Media now sober Mr Charamba
george charamba

Cde Charamba

Makomborero Mutimukulu
Zanu-PF’s resounding victory during the July 31 elections has sobered the country’s media industry, which for years has been polarised along political lines, Secretary for Information, Media and Broadcasting Services Mr George Charamba has said. In a no-holds barred address at a post-elections media workshop convened by the Southern African Research and Documentation Centre in Harare yesterday, Mr Charamba highlighted that Zimbabwean media, across titles, is presently fumbling for editorial direction.

This, he added, comes at a time when the Zanu-PF Government is forging ahead with efforts to empower the people with such initiatives such as the soon to be launched the Zimbabwe Agenda for Sustainable Socio-Economic Transformation economic blue print.
Local media has an unhealthy fixation with elections and politics, said Mr Charamba.

“For some, Zanu-PF is the beginning and the end.
“For some the MDC is the beginning and the end.
“For some elections are the beginning of the end. When you look at 2008 and you thought Zanu-PF is the beginning and the end then surely 2008 would have been the day that journalism died isn’t it?

“If you thought MDC was the beginning at the end of the July 31 elections then journalism died and if you thought elections are the beginning at the end then you don’t know where you are.
“My biggest point is the media tends to locate itself on the transient.

“What do you do when the people have voted this party in and this party out?
“In other words what happens to a corked gun long after the target has fallen?
“That basically, in figurative terms, is what you guys (media) are facing,” he said.

Mr Charamba added that the media urgently needed to do away with its fixation with elections and politics.
Instead, the media should start indentifying itself with issues that readers, viewers and listeners care most about as failure to do so would see some media houses continuing to be out of sync with developments in the country and subsequently closing shop.
--------------------------------
TASK REQUIREMENTS:
A – Can you sum up the article about Mr Charamba's remarks on the media in two sentences?
B – Would you carry on the article about Mr Charamba's address to the media workshop from its last sentence?
You won't need the records to work with the article about Mr Charamba's remarks on the media.
--------------------------------
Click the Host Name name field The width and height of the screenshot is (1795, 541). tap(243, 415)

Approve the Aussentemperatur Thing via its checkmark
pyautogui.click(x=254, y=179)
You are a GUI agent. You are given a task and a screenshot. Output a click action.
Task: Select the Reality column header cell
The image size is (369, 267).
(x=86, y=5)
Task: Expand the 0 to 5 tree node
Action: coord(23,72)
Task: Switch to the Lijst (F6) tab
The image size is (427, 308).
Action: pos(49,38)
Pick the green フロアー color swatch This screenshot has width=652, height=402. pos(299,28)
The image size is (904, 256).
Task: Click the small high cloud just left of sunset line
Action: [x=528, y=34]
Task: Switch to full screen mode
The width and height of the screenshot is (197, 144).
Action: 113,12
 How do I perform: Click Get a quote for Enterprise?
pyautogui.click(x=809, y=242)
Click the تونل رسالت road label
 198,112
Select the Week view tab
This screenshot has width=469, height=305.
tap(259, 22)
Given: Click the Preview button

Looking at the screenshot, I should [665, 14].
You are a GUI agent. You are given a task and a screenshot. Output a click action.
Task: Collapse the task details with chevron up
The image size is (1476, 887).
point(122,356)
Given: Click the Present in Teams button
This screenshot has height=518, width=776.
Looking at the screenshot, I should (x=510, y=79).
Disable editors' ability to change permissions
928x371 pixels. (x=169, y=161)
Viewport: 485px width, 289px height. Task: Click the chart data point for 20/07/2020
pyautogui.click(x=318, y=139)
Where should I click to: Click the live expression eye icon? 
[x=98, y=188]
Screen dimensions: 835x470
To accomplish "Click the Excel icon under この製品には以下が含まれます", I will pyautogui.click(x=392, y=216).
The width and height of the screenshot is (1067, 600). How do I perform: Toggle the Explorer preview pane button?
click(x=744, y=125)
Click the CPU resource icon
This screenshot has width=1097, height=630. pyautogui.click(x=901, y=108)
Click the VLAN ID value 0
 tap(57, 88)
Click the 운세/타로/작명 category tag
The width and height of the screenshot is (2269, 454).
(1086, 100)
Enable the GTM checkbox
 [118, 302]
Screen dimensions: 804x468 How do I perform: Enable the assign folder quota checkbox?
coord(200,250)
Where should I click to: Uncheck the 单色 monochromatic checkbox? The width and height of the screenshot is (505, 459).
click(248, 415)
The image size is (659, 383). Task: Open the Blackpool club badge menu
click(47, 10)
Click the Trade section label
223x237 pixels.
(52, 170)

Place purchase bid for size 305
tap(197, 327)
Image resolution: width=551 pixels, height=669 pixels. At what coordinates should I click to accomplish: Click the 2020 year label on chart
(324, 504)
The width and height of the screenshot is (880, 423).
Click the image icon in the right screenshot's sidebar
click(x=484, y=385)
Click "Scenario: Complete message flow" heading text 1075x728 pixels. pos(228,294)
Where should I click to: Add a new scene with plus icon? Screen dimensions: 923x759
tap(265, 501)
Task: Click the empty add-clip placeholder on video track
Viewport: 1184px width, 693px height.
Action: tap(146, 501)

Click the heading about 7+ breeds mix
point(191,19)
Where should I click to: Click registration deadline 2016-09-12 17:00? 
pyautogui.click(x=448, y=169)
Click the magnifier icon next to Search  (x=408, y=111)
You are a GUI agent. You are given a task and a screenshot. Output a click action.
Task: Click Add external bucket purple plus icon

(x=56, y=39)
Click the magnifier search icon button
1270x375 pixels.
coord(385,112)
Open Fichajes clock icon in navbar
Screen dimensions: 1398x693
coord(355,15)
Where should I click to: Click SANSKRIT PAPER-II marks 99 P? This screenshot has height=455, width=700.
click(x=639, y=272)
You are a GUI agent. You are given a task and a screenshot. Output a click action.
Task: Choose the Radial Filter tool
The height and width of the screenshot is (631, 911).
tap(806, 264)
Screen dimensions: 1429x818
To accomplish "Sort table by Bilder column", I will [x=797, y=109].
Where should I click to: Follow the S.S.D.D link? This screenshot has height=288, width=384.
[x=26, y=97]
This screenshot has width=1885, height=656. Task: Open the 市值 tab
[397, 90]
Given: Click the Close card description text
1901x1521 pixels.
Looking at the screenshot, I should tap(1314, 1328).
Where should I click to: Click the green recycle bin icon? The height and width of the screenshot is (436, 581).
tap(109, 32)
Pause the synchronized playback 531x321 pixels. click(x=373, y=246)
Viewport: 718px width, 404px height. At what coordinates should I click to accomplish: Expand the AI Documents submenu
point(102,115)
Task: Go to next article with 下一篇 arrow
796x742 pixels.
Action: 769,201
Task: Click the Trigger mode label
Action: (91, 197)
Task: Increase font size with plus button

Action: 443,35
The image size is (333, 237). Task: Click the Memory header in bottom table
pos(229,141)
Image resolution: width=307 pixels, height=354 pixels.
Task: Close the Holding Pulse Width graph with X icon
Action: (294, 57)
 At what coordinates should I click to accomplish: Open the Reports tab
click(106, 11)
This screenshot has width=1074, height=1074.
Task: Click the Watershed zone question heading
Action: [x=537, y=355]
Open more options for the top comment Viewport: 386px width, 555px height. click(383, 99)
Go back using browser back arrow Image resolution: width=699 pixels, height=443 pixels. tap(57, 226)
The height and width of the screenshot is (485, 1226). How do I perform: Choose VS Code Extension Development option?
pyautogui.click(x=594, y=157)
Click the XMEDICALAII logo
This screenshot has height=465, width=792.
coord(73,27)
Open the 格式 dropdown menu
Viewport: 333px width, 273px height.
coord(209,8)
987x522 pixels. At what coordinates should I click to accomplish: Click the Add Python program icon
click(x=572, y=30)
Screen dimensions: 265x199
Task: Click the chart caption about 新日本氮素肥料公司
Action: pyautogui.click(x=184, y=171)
--------------------------------
SOLVED TASKS:
A – At a post-elections media workshop in Harare, Secretary for Information, Media and Broadcasting Services George Charamba said Zanu-PF's victory in the July 31 elections has sobered Zimbabwe's politically polarized media, which he described as fumbling for editorial direction. He said the media has an unhealthy fixation with elections and politics and should instead identify with the issues its readers, viewers and listeners care most about, or some media houses will fall out of sync with the country and close shop.

B –
He said the media needed to rally together and come up with strong positions on issues such as the importation of newsprint, relationship with the advertising industry and the remuneration of journalists, among others.

Mr Charamba said the ministry of Information, Media and Broadcasting Services was in the process of engaging all the country’s media houses after discovering that the ‘‘political trials of the country have stood in the way of a clinical, scientific analysis of the information sector.

“It has been very easy to dodge key issues affecting your industry by simply mouthing political complaints. Fortunately for us we have a result and that result has sobered all of us. Now we can now look back and say how do we shape an information sector in this country?
“You cannot shape an information sector from a position of partisanship,” he said.

Mr Charamba noted that the tour of media houses conducted by officials from his ministry led by the minister Professor Jonathan Moyo has seen some quarters seeking to create mistrust between the Government and the media.

“Some are saying let’s test Jonathan Moyo . . . well I have news for you. You won’t find him there, he has since moved.
“We are on the verge of a new dawn in the media industry and those who earn a living from creating tension between the Government and the media will soon be leading miserable lives,” he said.

In her address at the same workshop Zimbabwe Electoral Commission vice chairperson Mrs Joyce Kazembe conceded that the media was polarised in the run up to the July 31 elections but expressed confidence that the situation would have changed for the better the next time the country heads for polls.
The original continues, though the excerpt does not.